Daryl Davis had his first experience of white hatred when he was a Cub Scout in Massachusetts, marching in a parade—white people threw rocks and bottles at him. He found it hard to understand why strangers would do such a thing.
Years later, Davis had a degree in music, and was a professional pianist working with some of the great bands of the 80s. Playing a solo gig in a Maryland bar, he was approached by a white man who told him he’d never before heard a Black pianist play as well as Jerry Lee Lewis. Davis, who had played in Lewis’s band, explained that Lewis had learned his style from Black players.
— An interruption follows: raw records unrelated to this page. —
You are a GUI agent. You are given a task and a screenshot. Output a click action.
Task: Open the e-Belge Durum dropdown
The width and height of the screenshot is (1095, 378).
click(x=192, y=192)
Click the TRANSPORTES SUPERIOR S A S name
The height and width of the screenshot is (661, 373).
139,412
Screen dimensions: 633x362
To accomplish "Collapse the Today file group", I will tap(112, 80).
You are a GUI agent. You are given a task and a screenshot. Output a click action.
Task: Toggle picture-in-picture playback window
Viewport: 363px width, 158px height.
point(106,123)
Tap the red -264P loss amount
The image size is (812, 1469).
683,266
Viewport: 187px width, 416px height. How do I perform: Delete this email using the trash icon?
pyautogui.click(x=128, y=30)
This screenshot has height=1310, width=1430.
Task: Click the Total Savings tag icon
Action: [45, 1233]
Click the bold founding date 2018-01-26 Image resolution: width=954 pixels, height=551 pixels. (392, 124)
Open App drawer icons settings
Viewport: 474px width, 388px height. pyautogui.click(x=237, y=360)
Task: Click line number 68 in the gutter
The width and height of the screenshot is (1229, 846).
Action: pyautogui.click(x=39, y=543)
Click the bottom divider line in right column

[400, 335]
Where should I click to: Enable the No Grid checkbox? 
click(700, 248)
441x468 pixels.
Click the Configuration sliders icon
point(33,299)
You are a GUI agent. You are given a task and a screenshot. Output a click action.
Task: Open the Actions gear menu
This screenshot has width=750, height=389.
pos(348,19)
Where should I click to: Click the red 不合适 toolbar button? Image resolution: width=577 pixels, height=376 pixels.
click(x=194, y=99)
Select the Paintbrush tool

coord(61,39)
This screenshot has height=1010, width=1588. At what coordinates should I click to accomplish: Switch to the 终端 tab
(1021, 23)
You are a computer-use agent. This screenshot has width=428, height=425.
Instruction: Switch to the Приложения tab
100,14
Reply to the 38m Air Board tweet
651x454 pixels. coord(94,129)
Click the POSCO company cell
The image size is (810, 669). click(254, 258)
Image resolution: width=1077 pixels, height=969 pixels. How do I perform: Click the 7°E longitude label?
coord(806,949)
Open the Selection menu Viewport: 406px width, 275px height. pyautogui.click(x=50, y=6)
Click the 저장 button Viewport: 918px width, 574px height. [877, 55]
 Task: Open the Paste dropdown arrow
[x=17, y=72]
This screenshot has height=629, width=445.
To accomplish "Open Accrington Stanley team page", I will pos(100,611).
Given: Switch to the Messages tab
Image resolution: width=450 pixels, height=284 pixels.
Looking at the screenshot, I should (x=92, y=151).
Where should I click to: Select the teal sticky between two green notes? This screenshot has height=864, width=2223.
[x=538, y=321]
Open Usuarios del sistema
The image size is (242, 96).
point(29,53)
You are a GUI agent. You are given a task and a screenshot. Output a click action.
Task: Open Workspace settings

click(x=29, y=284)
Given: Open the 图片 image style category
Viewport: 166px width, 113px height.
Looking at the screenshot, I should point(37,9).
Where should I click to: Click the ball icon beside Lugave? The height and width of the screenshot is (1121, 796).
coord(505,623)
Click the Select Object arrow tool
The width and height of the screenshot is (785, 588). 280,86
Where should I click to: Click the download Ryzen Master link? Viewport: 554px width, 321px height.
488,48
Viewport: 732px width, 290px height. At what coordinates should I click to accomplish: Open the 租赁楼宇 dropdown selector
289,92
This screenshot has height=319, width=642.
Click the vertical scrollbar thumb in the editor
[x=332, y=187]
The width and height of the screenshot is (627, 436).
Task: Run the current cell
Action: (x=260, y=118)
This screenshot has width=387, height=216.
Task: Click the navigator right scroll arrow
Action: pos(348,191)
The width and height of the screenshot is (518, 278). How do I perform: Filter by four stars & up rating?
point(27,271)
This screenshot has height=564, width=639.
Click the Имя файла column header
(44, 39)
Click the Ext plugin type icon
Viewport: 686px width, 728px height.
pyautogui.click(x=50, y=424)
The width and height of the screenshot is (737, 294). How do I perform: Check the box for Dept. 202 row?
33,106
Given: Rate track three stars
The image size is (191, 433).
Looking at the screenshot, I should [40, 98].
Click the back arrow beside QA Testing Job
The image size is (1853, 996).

The conversation went on over drinks, a first for the white guy, who had never had a drink with anyone Black before; he was a member of the Ku Klux Klan.
And that went on to other conversations with members of the Klan, including an “Imperial Wizard,” as Davis researched a book on white hatred of Blacks. Davis had such an impact on the Imperial Wizard that the man resigned from the KKK, disbanded the chapter he led, and gave Davis his hood. He even asked Davis to be his daughter’s godfather.
Daryl Davis has risked his life attending Klan rallies, approaching Klan members to talk, and persuading hundreds of them to leave the Klan. He tells the story in his book, A Black Man’s Odyssey in the Ku Klux Klan and in the work he now does online, including a podcast called Changing Minds, which has featured former members of the KKK and Al-Qaeda, as well as blues musicians, film directors, and journalists.
“The lesson learned,” says Davis, “is ‘ignorance breeds fear’. If you don’t keep that fear in check, that fear will breed hatred. If you don’t keep hatred in check, it will breed destruction.”